Using both the backbone and head weights in transference for affordance manipulation saw success in speed after some initial hiccups.

The technique saw a success rate of 73 per cent in 500 attempts of grasping, which jumped to 86 percent in 1000 attempts.

On new objects, the backbone grasped 83 percent better, and the success rate was 90 percent with head and backbone neural weights together.

The team found that the experiment turned out better results when network weights from both the backbone and head of pre-trained vision models were transferred to the affordance models, as opposed to only transferring the backbone.

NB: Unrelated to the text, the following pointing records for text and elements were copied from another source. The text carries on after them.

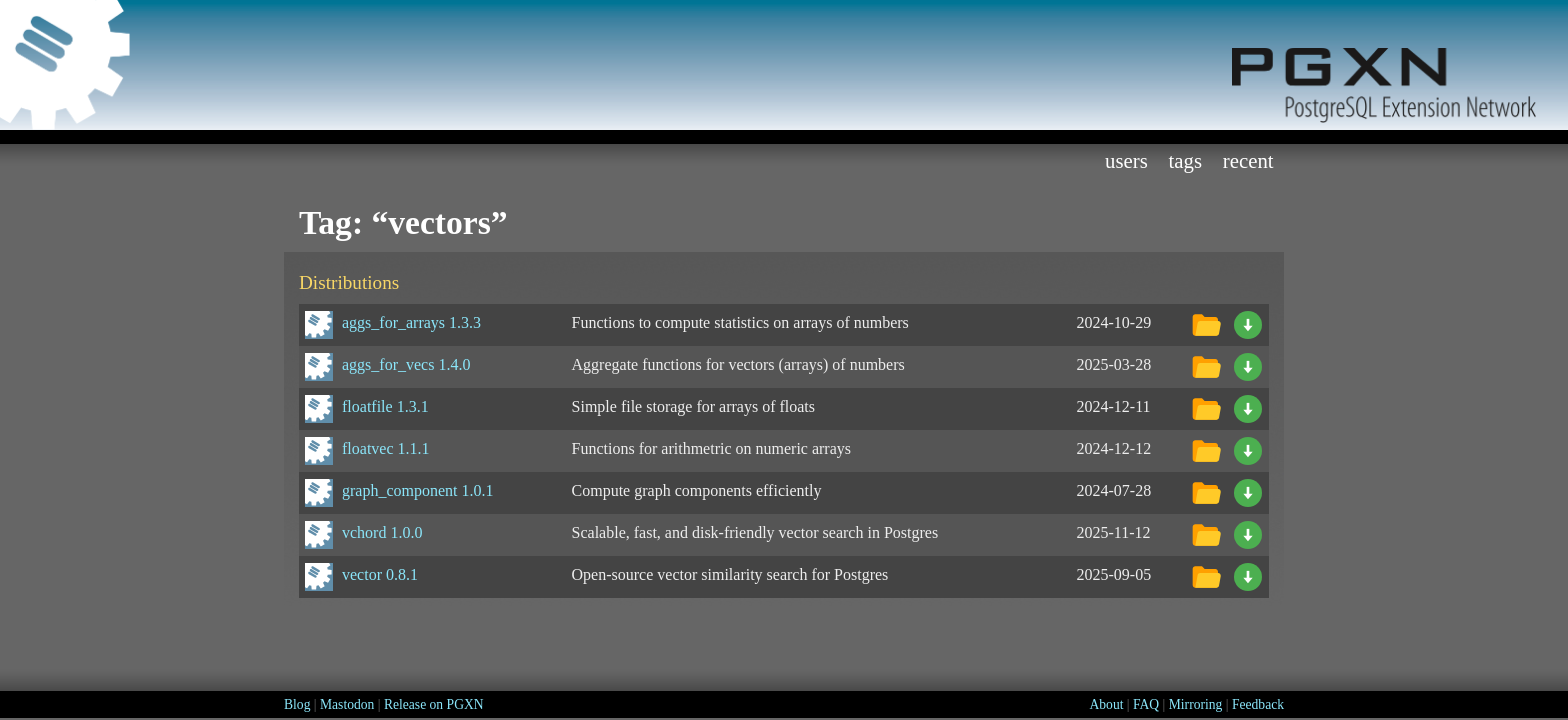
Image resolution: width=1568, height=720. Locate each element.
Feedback (1258, 704)
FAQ (1146, 704)
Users (1126, 160)
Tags (1186, 160)
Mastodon (347, 704)
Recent (1248, 160)
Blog (297, 704)
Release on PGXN (434, 704)
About (1106, 704)
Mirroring (1196, 704)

Using object localization weights from computer vision tasks improved the exploration tasks in affordance models to manipulate objects, thus enabling the generation of datasets that could distinguish between good and bad grasps.

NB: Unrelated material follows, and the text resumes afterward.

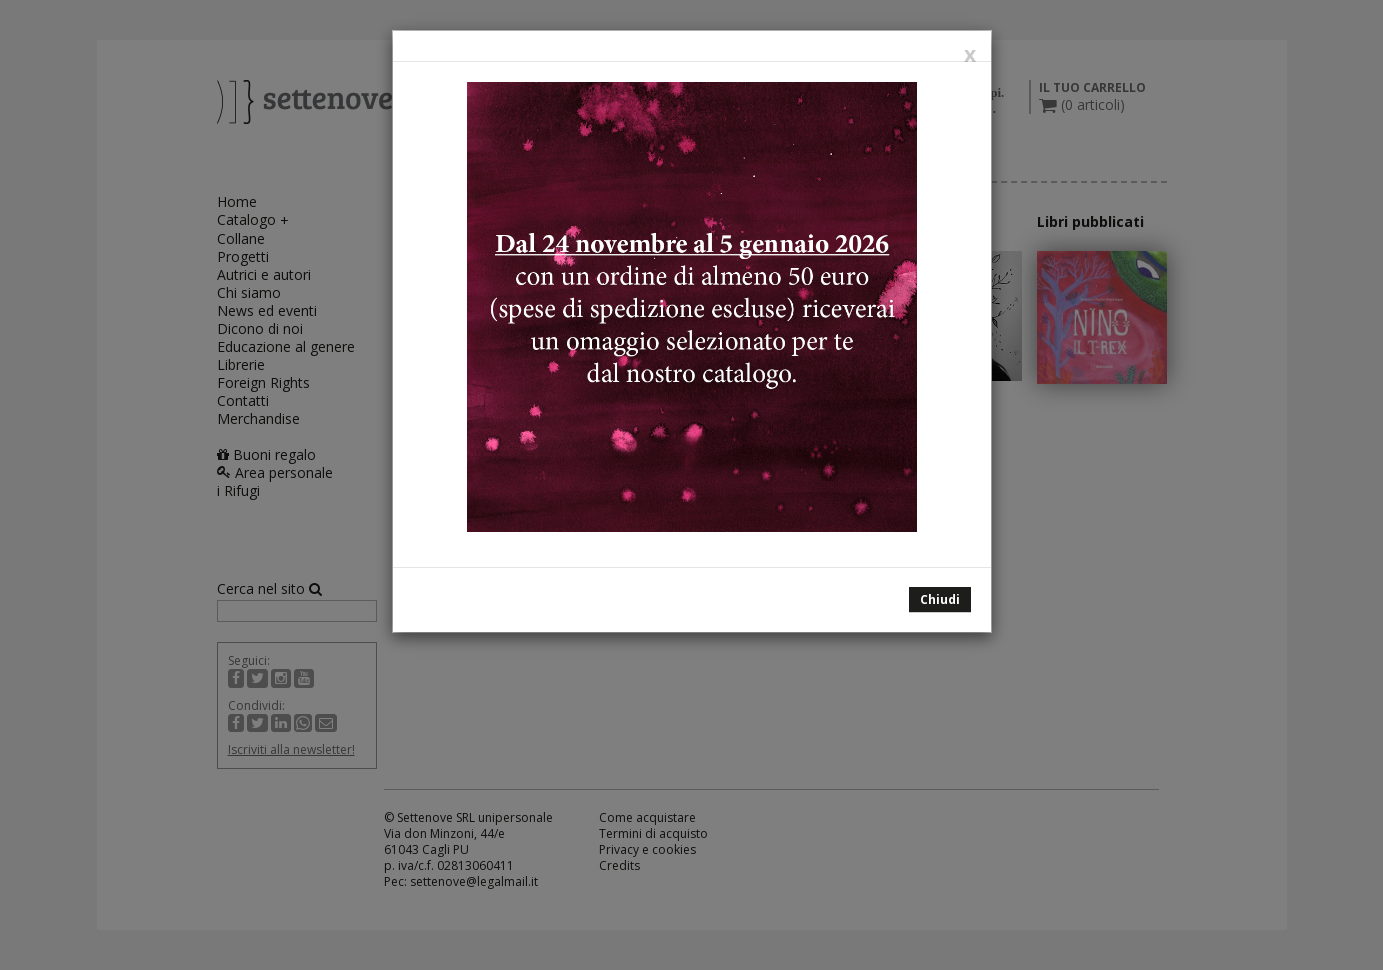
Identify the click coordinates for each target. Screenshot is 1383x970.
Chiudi (940, 599)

The researchers, further elaborating on the transference methodology and its future application in robot manipulations, said, “Many of the methods that we use today for end-to-end robot learning are effectively the same as those being used for computer vision tasks. Our work here on visual pretraining illuminates this connection and demonstrates that it is possible to leverage techniques from visual pretraining to improve the learning efficiency of affordance-based manipulation applied to robotic grasping tasks. While our experiments point to a better understanding of deep learning for robots, there are still many interesting questions that have yet to be explored. For example, how do we leverage large-scale pretraining for additional modes of sensing (e.g. force-torque or tactile)? How do we extend these pretraining techniques toward more complex manipulation tasks that may not be as object-centric as grasping? These areas are promising directions for future research.”

Computer vision is seeing broad acceptance in many fields, from medicine, manufacturing to e-commerce to security. The global market for computer vision is predicted to be worth anywhere from $17.4 billion to $48.32 billion by 2023.

Once this computer vision and the vast database available is used in robot manipulation through deep learning, then it can be leveraged to improve the above-mentioned industry tasks.